Perché il Milan non vincerà lo scudetto e Kaká nel 2014 tornerà al San Paolo dicendo: «Mi sembra di non essermene mai andato».

Allegri già parla di nazionale, secondo me non vede l'ora di andarsene. Certo a giugno poteva venire alla Roma. Tanto peggio per lui.

Ricordo ancora quando Allegri aveva i capelli lunghi e Tim Small scriveva su GQ che aveva «una faccia da film noir». Poverino, che gli sarà successo?

Perché l'Inter zitta zitta potrebbe vincere lo scudetto.

Il gioco di Mazzarri sembra aver attecchito bene, tanto da aver trasformato uno zimbello della tifoseria come Jonathan in una specie di Maicon e l'insulso Ricky Álvarez dello scorso anno in un altro nuovo Kakà (gran gol contro il Catania e 5 dribbling riusciti su 9 tentati, meglio di lui solo "Alino" Diamanti con 7 su 12). No, sul serio, sembra che Mazzarri alleni l'Inter da una vita e se l'Inter dimenticasse il suo passato da più bella della classe per fare una dieta seria e un taglio di capelli più aggressivo secondo me potrebbe tornare affascinante. In assenza di Zanetti propongo che la fascia da capitano venga data a Campagnaro, per via del suo ruolo fondamentale all’interno della difesa a 3 di Mazzarri (come colui che sale costantemente a centrocampo a dare superiorità) e del carattere.

Terry chi?

Perché l'Inter non vincerà lo scudetto per i prossimi cento anni.

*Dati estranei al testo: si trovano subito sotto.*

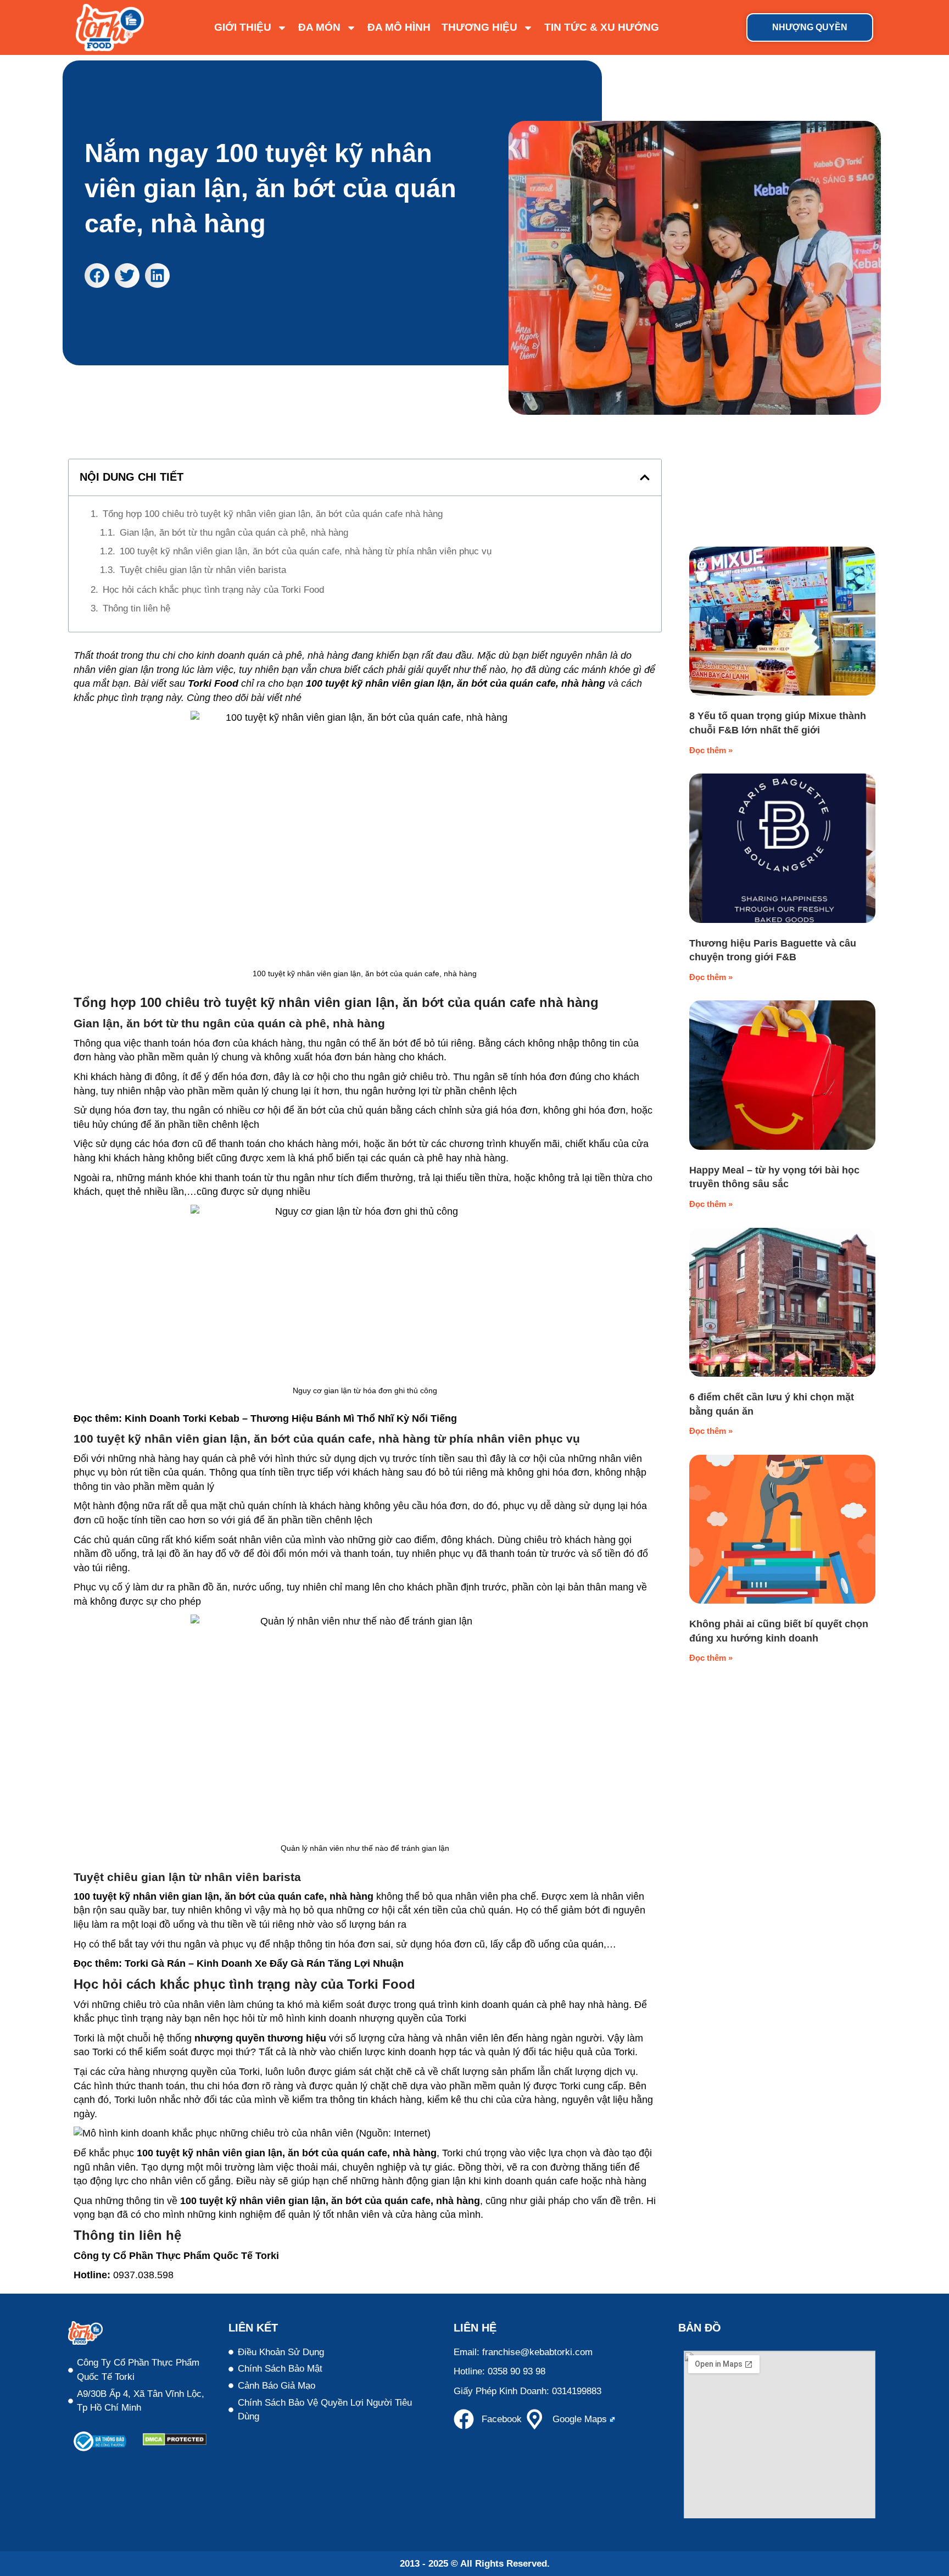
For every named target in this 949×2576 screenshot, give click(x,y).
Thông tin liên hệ (136, 608)
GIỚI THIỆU (242, 27)
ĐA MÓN (319, 27)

Marco Branca. Anzi, Moratti. Ma anche Thohir, francamente. E il fratello Garibaldi Thohir. Come si fa a prenderli sul serio? A cui aggiungo: Belfodil e Palacio come centravanti di ruolo (quando torna Milito?) e Nagatomo, Álvaro Pereira e Jonathan sulle fasce, tutto questo per un allenatore abituato a giocare con Cavani e che fa delle ali un suo punto di forza. Magari mi sbaglio (bisogna anche considerare Wallace – in prestito senza diritto di riscatto, che senso ha? – e Rolando – che però a Napoli l’anno scorso è passato inosservato) ma ho l'impressione che Mazzarri possa ritrovarsi a corto di uomini di qualità per le partite che contano. Poi a Napoli aveva Hamšík a fare il collegamento tra centrocampo e attacco, ovvero il giocatore più costante con più energia con più qualità che abbia mai visto che Ricky Alvarez se lo mangia a colazione nei cereali slovacchi. Guarín non sa difendere (forse non ne ha voglia) e Kovačić è molto giovane e si dice che Mazzarri “i giovani non li vede”.

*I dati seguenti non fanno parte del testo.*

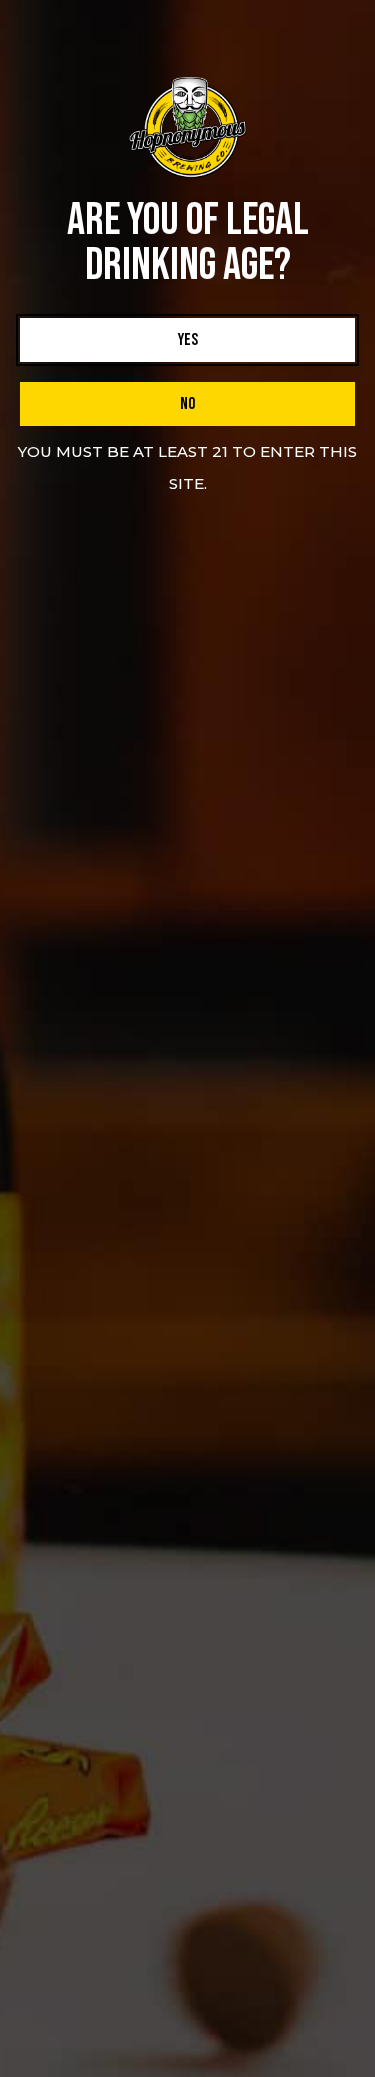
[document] (187, 1038)
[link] (187, 340)
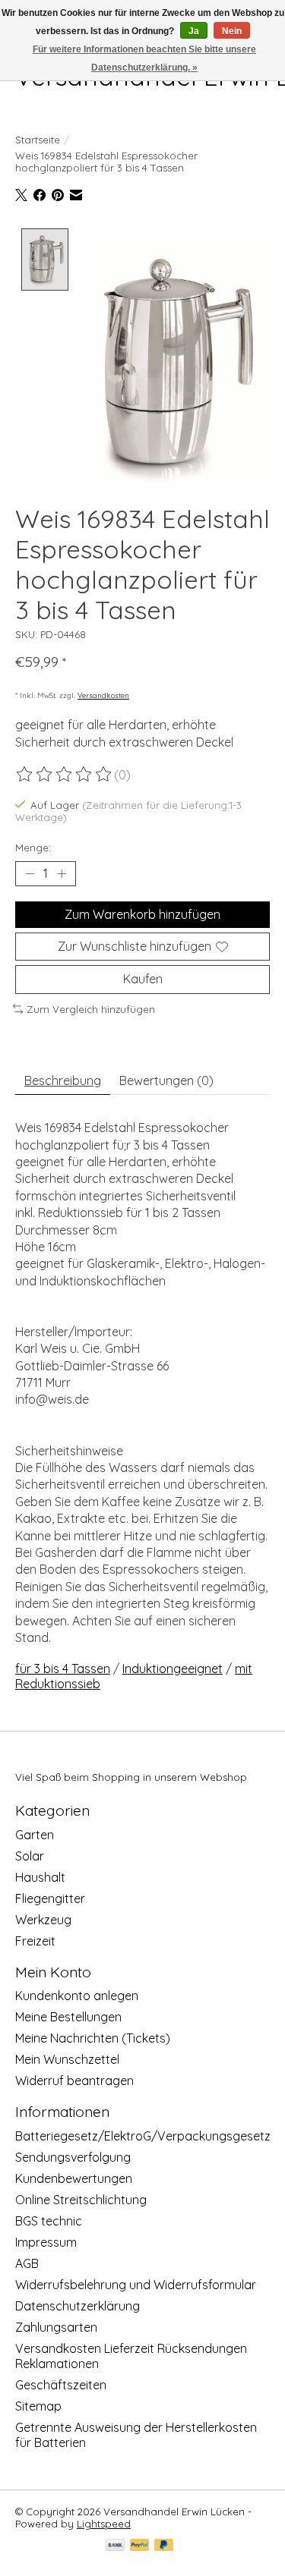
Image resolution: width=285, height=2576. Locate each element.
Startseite (37, 140)
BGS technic (48, 2220)
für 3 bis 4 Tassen (62, 1668)
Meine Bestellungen (68, 2016)
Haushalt (40, 1877)
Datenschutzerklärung (77, 2305)
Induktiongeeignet (172, 1668)
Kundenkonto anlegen (76, 1995)
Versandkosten (103, 695)
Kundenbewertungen (73, 2178)
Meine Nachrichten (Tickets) (92, 2038)
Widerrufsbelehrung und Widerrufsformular (135, 2284)
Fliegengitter (50, 1898)
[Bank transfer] (115, 2546)
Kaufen (143, 978)
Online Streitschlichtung (81, 2199)
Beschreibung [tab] (62, 1080)
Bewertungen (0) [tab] (166, 1080)
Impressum (46, 2242)
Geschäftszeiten (60, 2384)
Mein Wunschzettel (67, 2059)
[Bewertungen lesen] (64, 775)
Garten (34, 1834)
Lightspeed (104, 2524)
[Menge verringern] (30, 874)
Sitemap (38, 2406)
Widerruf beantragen (74, 2080)
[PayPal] (140, 2546)
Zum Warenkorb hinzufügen (142, 914)
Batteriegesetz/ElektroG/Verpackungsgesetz (143, 2136)
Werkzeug (43, 1919)
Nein (232, 31)
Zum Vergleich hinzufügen (91, 1009)
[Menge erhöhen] (61, 874)
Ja (193, 31)
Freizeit (35, 1941)
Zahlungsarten (56, 2327)
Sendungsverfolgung (73, 2157)
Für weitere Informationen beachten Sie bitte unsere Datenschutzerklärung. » (144, 58)
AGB (27, 2263)
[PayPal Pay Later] (164, 2546)
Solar (29, 1856)
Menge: (33, 847)
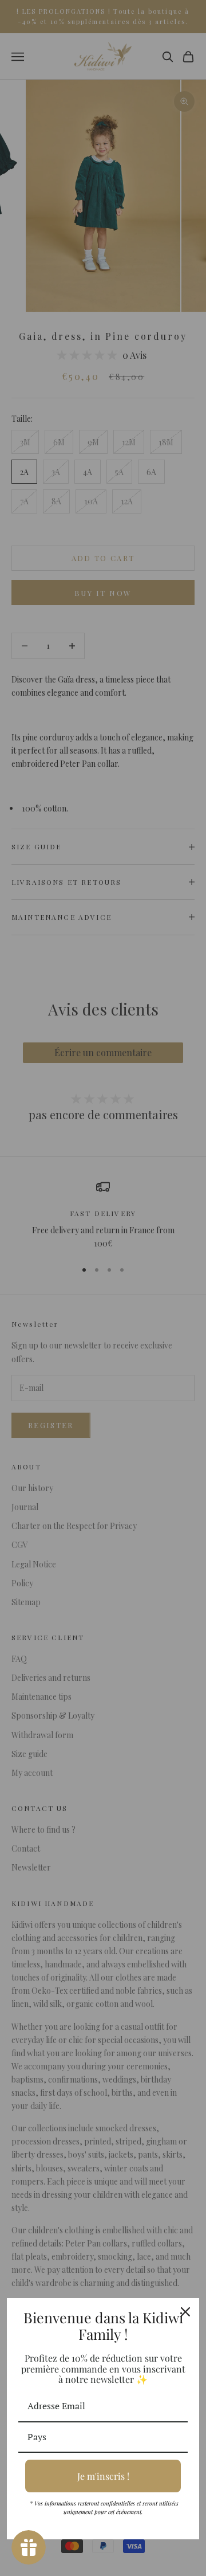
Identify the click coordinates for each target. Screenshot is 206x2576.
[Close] (185, 2312)
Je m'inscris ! (103, 2476)
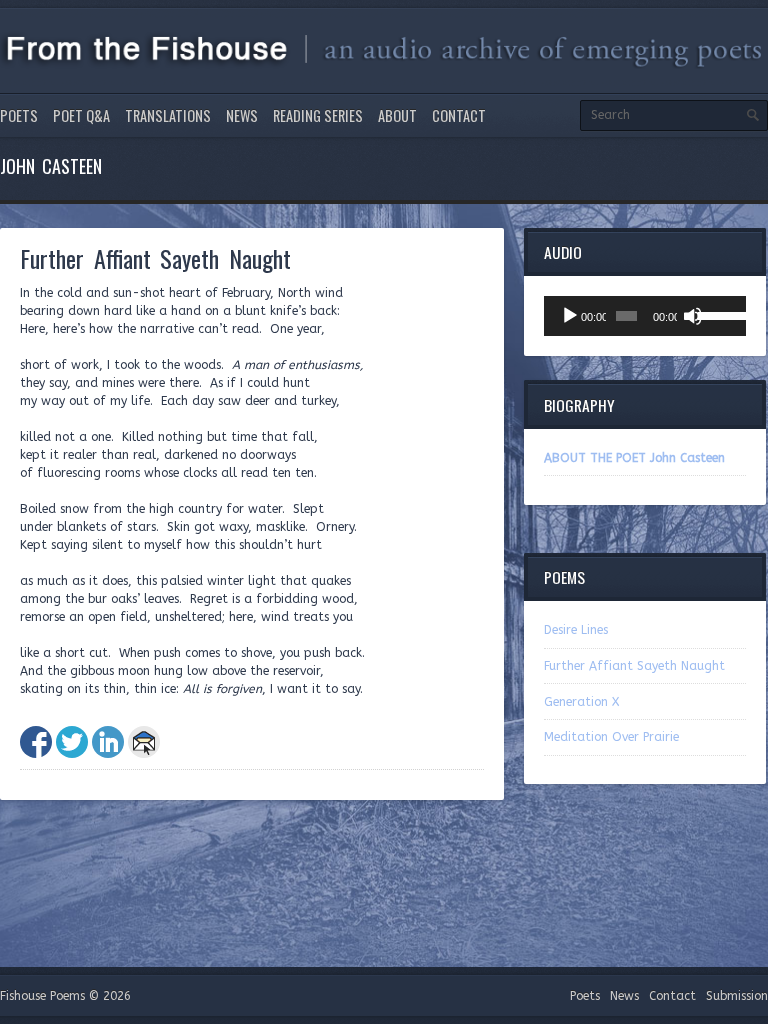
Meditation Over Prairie (611, 737)
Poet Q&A (81, 115)
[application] (645, 316)
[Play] (570, 316)
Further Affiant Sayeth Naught (634, 666)
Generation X (581, 702)
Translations (168, 115)
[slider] (717, 314)
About (397, 115)
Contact (459, 115)
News (242, 115)
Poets (19, 115)
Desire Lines (576, 630)
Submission (737, 996)
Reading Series (318, 115)
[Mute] (693, 316)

Quando giocavo a calcio e prendevamo il pullman per le trasferte cantavamo: «Se facciamo l'incidente muore solo il Presidente!» Il Presidente rispondeva facendo le corna dalla prima fila di posti.

Perché la Lazio potrebbe vincere lo Scudetto senza aver fatto nulla per vincerlo.

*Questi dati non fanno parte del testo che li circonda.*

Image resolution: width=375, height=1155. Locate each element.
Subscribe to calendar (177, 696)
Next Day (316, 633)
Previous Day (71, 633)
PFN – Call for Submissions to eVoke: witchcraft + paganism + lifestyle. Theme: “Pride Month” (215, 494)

Continuo a stimare Petković e il gioco della Lazio. Nonostante l'1-8 subìto dalla Juve nelle due ultime sfide, secondo me non è così difficile che riesca a ritrovare la solidità dello scorso anno. E poi nelle squadre di prima-seconda fascia nessun allenatore è trattato peggio di lui, in ambito di mercato, dal proprio presidente. Lotito e Tare hanno rinforzato quello che era il reparto migliore, il centrocampo, senza risolvere i problemi in difesa e attacco: non solo non hanno preso Yilmaz, ma hanno venduto Kozák e il diciannovenne Antonio Rozzi (in prestito con diritto di riscatto al Real Madrid) che avrebbe potuto trovare spazio. Quanto meno Hernanes, Klose e Candreva sono ancora lì, Felipe Anderson è un grande acquisto e magari qualcuno tra Biglia, Pereirinha e Novaretti si rivelerà essere più forte di quel che si credeva. Tipo quando "Eddy" Onazi a gennaio 2013, dopo aver giocato contro la rappresentativa della Catalogna, vede avvicinarsi Xavi che gli chiede: «Ma tu dove giochi?» E Onazi: «Nella Lazio». E Xavi: «Wow». Lotito si deve essere riempito di orgoglio.

Il momento con Xavi non c'è, ma al minuto 2.30 del video Onazi ruba palla e scucchiaia a un compagno; al minuto 16.30 porta avanti il contropiede del pareggio e serve l'assist.

Perché la Lazio non vincerà lo scudetto e non lo dite neanche per scherzo.

Contro la Juve in campionato Petković ha commesso l'errore capitale di non seguire, per scelta, le incursioni dei centrocampisti, provando a disinnescarle con il fuorigioco al limite dell'area (che però non è riuscito). Non poteva non sapere che il capocannoniere dello scorso anno della Juve era proprio Vidal (10 gol come Vučinić) e al tempo stesso se avesse voluto qualcuno che potesse seguire gli inserimenti non avrebbe messo Candreva dietro Klose e Hernanes in mediana (e Onazi in panchina). Io l'ho interpretata come mancanza di realismo, non per niente c'è chi ha paragonato la debacle di Petko a quella di Zeman lo scorso anno sempre allo Juventus Stadium. Un paragone che fossi in lui farei di tutto per scacciare il più lontano possibile, visto come è finito ZZ.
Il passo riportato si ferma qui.